_What the task asks_
Reproduce the rows word for word, from the very first one down to the line containing "[x=451, y=810]", with both ends included.
***** Provided entries
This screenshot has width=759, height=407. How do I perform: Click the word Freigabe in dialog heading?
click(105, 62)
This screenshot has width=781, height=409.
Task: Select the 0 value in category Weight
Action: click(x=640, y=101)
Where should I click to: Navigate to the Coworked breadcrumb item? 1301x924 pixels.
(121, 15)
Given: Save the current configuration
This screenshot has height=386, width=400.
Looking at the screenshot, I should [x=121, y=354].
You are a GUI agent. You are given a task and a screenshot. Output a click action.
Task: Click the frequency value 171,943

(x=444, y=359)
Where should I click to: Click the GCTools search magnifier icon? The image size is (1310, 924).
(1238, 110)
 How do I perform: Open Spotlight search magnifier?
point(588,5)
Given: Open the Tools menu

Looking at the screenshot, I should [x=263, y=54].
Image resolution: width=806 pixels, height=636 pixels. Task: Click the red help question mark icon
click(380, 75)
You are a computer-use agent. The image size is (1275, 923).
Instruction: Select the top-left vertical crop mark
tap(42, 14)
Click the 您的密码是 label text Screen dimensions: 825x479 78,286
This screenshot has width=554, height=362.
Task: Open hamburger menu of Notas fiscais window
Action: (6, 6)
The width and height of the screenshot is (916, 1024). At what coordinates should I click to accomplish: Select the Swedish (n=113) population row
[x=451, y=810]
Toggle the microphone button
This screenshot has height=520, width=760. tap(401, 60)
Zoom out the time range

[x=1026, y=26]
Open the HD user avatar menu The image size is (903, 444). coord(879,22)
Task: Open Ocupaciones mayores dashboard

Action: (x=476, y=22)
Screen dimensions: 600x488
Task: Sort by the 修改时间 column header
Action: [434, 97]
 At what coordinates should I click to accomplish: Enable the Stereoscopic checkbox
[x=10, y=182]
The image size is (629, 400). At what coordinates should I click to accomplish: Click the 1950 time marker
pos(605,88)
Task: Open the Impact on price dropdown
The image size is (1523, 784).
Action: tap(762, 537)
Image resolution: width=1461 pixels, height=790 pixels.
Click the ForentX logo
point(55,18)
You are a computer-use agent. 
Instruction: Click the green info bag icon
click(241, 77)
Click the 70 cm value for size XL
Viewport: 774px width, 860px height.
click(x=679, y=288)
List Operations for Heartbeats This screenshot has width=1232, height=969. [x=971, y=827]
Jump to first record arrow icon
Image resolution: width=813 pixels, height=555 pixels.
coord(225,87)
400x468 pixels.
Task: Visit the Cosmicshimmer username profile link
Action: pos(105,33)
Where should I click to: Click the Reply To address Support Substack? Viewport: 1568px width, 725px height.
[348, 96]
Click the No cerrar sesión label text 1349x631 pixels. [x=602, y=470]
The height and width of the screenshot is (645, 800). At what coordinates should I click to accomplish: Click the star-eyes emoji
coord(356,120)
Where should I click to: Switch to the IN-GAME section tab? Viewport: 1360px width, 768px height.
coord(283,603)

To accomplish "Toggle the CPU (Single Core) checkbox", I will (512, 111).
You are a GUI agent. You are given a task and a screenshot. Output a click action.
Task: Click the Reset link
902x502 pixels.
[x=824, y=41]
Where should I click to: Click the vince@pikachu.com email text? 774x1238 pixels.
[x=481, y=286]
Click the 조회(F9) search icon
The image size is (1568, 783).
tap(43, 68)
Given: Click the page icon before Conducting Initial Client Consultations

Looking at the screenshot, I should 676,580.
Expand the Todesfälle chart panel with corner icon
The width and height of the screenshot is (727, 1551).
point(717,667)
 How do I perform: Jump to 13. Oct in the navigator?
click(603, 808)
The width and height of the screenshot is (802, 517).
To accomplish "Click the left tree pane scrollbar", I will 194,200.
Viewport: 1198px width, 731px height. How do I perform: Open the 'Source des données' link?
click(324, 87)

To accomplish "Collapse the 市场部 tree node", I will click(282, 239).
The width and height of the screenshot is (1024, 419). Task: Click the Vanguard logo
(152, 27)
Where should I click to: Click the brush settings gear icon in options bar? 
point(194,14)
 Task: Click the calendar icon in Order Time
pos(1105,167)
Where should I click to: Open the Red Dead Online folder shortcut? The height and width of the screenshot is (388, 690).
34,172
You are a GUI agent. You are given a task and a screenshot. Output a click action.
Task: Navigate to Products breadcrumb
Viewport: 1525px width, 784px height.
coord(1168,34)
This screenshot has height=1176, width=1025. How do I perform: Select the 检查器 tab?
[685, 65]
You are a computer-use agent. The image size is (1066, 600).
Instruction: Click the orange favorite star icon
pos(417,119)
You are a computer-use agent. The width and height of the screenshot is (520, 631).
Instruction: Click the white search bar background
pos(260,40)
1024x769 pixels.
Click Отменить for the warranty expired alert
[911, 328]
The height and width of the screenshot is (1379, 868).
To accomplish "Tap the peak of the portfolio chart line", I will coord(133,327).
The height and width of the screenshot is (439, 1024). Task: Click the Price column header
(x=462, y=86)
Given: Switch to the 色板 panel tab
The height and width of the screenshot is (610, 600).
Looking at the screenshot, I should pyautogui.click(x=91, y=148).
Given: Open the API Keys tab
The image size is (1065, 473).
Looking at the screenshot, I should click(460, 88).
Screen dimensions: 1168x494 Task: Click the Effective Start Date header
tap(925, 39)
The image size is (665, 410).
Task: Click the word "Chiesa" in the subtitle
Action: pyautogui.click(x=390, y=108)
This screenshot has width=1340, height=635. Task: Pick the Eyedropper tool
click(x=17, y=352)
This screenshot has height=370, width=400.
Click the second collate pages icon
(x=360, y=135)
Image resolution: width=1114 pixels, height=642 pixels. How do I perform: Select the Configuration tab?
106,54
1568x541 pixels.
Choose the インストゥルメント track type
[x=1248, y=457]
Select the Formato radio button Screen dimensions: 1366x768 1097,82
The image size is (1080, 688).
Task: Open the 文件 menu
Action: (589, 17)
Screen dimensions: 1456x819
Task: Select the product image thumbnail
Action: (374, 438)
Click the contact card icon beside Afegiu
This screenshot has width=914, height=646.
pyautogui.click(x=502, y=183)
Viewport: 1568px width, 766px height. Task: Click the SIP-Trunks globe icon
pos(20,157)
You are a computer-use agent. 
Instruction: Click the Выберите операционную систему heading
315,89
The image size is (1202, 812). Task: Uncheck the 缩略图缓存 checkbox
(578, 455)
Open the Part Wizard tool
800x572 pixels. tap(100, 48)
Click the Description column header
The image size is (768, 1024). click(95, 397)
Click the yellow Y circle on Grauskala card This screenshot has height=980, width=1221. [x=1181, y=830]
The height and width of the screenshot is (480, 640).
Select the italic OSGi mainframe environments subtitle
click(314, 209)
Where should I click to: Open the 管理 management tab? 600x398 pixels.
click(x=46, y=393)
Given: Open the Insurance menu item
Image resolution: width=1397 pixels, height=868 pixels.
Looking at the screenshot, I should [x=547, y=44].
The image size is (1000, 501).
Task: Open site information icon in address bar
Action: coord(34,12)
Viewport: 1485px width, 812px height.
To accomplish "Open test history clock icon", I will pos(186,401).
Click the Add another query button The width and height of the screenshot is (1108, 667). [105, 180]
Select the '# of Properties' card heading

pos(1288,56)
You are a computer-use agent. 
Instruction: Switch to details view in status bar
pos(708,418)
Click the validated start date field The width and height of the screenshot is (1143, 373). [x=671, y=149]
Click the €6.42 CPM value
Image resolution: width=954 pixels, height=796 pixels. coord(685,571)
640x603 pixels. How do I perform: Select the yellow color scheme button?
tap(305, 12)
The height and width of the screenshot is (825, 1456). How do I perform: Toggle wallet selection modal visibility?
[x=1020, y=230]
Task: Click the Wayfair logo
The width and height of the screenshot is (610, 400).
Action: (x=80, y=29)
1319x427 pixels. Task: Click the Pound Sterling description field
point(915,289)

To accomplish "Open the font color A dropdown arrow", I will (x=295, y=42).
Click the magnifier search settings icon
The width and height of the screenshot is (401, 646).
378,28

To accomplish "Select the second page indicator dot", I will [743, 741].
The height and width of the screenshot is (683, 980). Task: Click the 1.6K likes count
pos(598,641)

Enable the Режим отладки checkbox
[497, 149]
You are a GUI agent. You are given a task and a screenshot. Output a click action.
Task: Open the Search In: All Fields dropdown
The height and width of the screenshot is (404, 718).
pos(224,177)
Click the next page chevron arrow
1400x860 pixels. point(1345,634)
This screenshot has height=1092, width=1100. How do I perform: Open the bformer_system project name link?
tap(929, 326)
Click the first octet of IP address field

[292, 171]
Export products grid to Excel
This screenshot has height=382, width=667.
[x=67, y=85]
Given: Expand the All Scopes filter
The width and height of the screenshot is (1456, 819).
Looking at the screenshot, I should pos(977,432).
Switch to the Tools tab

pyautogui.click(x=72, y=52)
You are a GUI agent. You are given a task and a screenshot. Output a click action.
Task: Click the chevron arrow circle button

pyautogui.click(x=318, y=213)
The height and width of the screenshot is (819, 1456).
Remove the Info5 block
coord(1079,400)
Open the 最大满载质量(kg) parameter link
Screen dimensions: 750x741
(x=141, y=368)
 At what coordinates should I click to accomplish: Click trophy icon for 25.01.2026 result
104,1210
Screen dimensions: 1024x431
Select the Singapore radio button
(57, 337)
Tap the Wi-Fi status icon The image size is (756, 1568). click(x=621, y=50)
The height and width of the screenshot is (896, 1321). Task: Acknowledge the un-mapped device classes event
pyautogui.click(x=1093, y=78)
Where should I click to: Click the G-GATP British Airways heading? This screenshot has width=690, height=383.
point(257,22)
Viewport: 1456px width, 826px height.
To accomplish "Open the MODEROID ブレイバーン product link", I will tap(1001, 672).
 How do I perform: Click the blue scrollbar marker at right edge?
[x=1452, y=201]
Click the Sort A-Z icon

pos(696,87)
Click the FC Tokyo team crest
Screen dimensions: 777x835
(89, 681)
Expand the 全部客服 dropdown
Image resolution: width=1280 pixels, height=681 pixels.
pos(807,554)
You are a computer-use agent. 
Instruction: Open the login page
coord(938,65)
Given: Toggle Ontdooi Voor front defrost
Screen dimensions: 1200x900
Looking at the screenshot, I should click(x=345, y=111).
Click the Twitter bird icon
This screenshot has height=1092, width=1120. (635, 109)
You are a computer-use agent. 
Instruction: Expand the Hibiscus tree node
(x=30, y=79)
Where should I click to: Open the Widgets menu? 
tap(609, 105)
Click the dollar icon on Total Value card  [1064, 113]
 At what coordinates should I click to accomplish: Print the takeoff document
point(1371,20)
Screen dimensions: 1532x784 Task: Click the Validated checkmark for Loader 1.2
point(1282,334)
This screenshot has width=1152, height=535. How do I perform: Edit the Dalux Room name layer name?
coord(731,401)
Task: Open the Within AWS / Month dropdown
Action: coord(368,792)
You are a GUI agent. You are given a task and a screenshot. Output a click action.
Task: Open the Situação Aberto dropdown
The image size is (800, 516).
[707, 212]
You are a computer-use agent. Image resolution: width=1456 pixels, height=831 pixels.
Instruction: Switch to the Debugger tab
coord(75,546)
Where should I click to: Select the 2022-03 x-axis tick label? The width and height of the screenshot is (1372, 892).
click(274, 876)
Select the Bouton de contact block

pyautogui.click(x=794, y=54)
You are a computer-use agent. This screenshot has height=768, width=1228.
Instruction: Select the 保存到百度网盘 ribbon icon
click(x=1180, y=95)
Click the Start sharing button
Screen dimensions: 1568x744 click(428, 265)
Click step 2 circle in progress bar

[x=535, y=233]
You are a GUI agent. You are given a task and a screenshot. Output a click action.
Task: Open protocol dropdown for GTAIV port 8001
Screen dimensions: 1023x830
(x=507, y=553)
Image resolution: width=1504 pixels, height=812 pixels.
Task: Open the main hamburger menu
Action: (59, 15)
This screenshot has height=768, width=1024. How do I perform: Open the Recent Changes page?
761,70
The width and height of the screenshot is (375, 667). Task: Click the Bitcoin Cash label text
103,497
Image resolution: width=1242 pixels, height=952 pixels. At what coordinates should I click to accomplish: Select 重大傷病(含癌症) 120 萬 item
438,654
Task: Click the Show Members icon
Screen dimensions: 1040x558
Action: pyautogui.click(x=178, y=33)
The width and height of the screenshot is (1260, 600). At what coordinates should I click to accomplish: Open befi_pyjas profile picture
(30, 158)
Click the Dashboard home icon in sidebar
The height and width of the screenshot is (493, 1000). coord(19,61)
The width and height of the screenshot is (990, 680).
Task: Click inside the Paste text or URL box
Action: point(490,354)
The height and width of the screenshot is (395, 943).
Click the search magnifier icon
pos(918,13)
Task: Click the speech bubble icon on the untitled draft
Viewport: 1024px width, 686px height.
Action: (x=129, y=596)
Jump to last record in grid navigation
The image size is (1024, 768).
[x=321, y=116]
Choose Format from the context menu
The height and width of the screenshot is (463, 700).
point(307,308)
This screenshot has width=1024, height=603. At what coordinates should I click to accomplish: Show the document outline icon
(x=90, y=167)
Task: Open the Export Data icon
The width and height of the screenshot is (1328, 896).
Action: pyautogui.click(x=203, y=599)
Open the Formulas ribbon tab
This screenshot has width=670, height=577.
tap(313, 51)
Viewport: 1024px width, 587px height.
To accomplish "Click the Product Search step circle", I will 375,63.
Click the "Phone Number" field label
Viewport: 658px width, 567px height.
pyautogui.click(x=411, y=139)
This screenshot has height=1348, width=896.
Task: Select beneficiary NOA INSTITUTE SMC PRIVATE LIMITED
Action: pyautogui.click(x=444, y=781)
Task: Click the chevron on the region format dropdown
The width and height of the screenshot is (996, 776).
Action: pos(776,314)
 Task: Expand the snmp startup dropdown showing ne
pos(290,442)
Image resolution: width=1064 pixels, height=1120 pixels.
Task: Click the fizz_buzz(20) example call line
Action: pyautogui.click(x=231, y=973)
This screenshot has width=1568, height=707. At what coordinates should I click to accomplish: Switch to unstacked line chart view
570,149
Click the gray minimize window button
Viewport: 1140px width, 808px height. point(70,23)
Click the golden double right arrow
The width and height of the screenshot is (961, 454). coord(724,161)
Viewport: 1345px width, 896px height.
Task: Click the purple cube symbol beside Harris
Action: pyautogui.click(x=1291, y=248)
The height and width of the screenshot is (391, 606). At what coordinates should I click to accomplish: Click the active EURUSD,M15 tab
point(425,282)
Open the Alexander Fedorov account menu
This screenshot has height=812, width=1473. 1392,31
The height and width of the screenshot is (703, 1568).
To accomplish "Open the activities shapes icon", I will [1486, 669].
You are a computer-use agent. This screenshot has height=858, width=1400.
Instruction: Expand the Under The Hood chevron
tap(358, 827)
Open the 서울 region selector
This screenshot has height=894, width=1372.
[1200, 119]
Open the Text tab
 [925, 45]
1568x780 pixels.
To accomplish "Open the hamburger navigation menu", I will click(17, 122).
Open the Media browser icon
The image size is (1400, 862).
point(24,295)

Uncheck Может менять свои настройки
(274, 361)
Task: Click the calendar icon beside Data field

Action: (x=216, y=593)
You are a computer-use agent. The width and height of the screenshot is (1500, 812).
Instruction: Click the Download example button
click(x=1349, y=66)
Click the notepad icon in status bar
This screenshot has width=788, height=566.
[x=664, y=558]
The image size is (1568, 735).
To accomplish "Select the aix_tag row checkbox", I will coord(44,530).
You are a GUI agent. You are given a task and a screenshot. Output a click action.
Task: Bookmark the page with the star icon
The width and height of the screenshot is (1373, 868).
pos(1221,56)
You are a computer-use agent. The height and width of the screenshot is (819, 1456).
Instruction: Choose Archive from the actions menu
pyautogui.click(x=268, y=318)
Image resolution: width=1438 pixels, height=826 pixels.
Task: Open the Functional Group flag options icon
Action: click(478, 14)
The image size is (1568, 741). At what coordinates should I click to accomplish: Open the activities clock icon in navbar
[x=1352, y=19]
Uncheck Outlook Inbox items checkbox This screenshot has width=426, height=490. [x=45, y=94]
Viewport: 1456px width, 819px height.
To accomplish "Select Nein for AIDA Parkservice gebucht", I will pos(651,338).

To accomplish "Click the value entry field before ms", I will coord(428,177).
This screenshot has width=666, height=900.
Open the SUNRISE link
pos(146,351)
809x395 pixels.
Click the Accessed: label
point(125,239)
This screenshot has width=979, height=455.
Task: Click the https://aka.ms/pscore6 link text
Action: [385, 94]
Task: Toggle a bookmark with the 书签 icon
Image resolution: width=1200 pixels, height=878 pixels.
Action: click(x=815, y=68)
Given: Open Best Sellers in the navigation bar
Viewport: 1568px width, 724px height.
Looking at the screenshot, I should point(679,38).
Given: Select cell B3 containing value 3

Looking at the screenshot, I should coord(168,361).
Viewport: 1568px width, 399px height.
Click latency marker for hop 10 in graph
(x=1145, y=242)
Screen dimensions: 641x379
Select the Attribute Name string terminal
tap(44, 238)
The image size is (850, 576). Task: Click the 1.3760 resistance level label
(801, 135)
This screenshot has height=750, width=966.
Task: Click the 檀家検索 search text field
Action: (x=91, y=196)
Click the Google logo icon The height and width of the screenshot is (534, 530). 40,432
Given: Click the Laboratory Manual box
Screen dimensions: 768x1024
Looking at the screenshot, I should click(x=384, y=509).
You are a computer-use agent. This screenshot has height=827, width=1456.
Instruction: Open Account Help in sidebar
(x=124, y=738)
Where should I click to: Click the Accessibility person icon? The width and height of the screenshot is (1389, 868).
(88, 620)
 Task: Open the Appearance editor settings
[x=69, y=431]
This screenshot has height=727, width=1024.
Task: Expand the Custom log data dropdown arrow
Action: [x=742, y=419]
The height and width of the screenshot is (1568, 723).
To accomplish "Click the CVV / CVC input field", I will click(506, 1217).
**********
_Exercise answer_
This screenshot has width=759, height=407. How do I perform: Click the word Freigabe in dialog heading?
click(105, 62)
This screenshot has width=781, height=409.
Task: Select the 0 value in category Weight
Action: click(x=640, y=101)
Where should I click to: Navigate to the Coworked breadcrumb item? 1301x924 pixels.
(121, 15)
Given: Save the current configuration
This screenshot has height=386, width=400.
Looking at the screenshot, I should [x=121, y=354].
You are a GUI agent. You are given a task and a screenshot. Output a click action.
Task: Click the frequency value 171,943

(x=444, y=359)
Where should I click to: Click the GCTools search magnifier icon? The image size is (1310, 924).
(1238, 110)
 How do I perform: Open Spotlight search magnifier?
point(588,5)
Given: Open the Tools menu

Looking at the screenshot, I should [x=263, y=54].
Image resolution: width=806 pixels, height=636 pixels. Task: Click the red help question mark icon
click(380, 75)
You are a computer-use agent. The image size is (1275, 923).
Instruction: Select the top-left vertical crop mark
tap(42, 14)
Click the 您的密码是 label text Screen dimensions: 825x479 78,286
This screenshot has width=554, height=362.
Task: Open hamburger menu of Notas fiscais window
Action: (6, 6)
The width and height of the screenshot is (916, 1024). At what coordinates should I click to accomplish: Select the Swedish (n=113) population row
[x=451, y=810]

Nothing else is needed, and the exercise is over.